Housed in what they call a “multi-use community space” that has a “Greenwich Village-’Cheers’ vibe,” Morris and Garnier’s über-relaxed comedy club may be the most laid-back of its kind. Shows are held on Friday and Saturday nights only, Morris emcees, the $10 cover is negotiable and audiences are treated to free Twinkies and Ding Dongs. But the club does draw major headliners, such as Greg Proops and Jamie Kennedy, who perform alongside newcomers.

“It feels more like New York,” says self-described “British-born, Iranian, gay, Jew comic” Matthew Nouriel, who performs regularly at the club. “The audiences feel real. It’s not all industry people. It’s kind of the real deal when you think about it.”

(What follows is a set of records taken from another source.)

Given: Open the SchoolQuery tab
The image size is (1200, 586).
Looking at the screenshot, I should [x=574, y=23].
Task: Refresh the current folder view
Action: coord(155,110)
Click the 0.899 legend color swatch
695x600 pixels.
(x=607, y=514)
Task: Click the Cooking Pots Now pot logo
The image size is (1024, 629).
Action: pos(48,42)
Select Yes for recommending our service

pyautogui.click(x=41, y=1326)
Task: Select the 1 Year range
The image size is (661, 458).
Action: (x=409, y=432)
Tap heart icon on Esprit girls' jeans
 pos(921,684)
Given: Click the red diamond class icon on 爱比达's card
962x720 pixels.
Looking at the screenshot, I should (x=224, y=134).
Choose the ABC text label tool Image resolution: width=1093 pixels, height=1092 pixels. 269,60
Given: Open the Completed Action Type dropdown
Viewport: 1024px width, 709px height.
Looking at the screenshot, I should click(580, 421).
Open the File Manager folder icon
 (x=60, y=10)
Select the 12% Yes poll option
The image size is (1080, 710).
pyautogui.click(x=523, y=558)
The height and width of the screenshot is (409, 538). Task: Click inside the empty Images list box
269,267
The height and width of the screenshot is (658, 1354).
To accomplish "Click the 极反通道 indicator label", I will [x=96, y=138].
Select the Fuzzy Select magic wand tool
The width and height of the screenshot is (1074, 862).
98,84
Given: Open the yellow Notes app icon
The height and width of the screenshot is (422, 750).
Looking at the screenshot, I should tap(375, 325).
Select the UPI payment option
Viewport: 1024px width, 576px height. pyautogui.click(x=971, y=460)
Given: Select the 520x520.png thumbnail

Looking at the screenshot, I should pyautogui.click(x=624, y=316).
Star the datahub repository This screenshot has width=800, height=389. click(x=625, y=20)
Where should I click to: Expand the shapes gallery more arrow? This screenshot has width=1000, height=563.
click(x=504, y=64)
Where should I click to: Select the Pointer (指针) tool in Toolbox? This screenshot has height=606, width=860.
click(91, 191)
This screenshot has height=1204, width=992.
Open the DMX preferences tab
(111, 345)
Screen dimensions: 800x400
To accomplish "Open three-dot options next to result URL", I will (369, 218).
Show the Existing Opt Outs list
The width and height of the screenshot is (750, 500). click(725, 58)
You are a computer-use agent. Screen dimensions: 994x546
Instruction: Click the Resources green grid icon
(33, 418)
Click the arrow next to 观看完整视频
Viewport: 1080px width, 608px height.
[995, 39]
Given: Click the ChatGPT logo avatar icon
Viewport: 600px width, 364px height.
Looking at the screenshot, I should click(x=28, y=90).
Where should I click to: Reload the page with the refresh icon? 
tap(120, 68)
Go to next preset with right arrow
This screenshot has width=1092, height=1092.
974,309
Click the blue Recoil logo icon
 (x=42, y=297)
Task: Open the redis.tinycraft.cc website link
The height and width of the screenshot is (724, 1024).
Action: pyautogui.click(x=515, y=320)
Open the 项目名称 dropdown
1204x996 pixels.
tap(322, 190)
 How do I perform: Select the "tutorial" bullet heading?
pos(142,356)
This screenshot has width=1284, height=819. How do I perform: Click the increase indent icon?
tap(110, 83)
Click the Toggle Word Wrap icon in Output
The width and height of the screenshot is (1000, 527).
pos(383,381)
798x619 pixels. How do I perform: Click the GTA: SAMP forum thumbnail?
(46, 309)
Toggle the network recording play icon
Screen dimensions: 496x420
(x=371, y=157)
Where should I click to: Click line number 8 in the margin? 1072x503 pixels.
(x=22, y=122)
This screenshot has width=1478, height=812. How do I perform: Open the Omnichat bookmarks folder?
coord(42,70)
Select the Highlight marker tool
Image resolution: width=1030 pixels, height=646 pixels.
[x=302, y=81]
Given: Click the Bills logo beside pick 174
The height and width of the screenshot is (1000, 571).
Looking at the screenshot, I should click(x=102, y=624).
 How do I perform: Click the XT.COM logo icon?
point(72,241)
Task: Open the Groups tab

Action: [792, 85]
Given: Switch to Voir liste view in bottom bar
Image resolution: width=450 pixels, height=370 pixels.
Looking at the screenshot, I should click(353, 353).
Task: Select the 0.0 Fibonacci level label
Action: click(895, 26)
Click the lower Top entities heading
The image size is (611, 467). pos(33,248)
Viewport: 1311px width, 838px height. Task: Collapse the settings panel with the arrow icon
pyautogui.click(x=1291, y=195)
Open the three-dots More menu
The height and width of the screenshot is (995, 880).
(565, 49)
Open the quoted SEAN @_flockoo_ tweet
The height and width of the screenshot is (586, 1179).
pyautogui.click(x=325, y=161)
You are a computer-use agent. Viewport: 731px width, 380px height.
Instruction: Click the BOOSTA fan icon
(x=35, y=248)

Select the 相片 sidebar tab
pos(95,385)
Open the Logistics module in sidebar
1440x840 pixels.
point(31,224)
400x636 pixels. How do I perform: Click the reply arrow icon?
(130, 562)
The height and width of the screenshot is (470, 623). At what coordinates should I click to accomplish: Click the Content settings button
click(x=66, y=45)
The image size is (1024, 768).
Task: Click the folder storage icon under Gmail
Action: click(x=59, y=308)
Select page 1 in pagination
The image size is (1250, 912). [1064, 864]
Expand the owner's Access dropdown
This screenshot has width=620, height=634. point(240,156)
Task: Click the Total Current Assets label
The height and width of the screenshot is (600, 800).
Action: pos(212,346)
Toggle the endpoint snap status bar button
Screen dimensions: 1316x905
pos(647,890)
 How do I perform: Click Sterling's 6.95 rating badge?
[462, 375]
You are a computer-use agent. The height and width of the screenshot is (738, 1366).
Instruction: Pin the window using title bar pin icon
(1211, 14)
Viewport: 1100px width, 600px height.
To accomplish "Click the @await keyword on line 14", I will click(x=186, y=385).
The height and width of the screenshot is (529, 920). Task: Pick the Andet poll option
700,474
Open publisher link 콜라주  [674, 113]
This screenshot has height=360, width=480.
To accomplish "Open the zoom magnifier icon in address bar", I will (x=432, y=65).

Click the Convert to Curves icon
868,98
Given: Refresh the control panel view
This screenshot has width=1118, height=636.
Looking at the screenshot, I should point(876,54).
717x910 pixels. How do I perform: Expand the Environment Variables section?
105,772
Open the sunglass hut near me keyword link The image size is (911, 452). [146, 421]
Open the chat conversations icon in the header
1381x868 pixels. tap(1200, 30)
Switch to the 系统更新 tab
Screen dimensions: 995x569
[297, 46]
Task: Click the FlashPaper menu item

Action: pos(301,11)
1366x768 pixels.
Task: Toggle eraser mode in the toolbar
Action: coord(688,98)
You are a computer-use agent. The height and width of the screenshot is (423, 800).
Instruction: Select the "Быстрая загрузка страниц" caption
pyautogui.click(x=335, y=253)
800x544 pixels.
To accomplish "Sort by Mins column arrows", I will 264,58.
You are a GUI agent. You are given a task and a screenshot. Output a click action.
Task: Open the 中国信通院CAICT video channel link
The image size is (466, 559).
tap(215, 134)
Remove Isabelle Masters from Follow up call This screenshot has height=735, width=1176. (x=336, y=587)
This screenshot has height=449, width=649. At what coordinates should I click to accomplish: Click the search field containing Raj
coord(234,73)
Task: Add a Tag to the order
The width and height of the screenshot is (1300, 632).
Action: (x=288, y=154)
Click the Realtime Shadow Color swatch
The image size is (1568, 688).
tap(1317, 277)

“Real” is the vibe Comedy Brewery’s Buteau was going for. Having performed stand-up for more than 10 years, she recently moved from New York to L.A. and was struck by how siloed the local comedy scene seemed to her. “When I perform in New York it’s a mixed crowd — black, white, gay, straight, people from other countries,” she says. “Here, it’s more segregated. There’s the black rooms, the gay rooms, the TV comics crowd, the alternative comics. Everyone sticks to their own.”

Buteau started Comedy Brewery four months ago in part to re-create what she left behind in Manhattan. Basing it downtown made sense. “There’s so many people in a five-block radius, and everyone’s so cool and laid-back and open-minded — that’s why I do it here,” she says.

In fact, the geography of the area — more traditionally urban and walkable — has spurred cross-pollination of all sorts in the downtown comedy scene: Event producers influence one another’s content; hosts perform at one another’s events; audience members show-hop, catching multiple stages a night and mingling with one another, and comics, on the sidewalk.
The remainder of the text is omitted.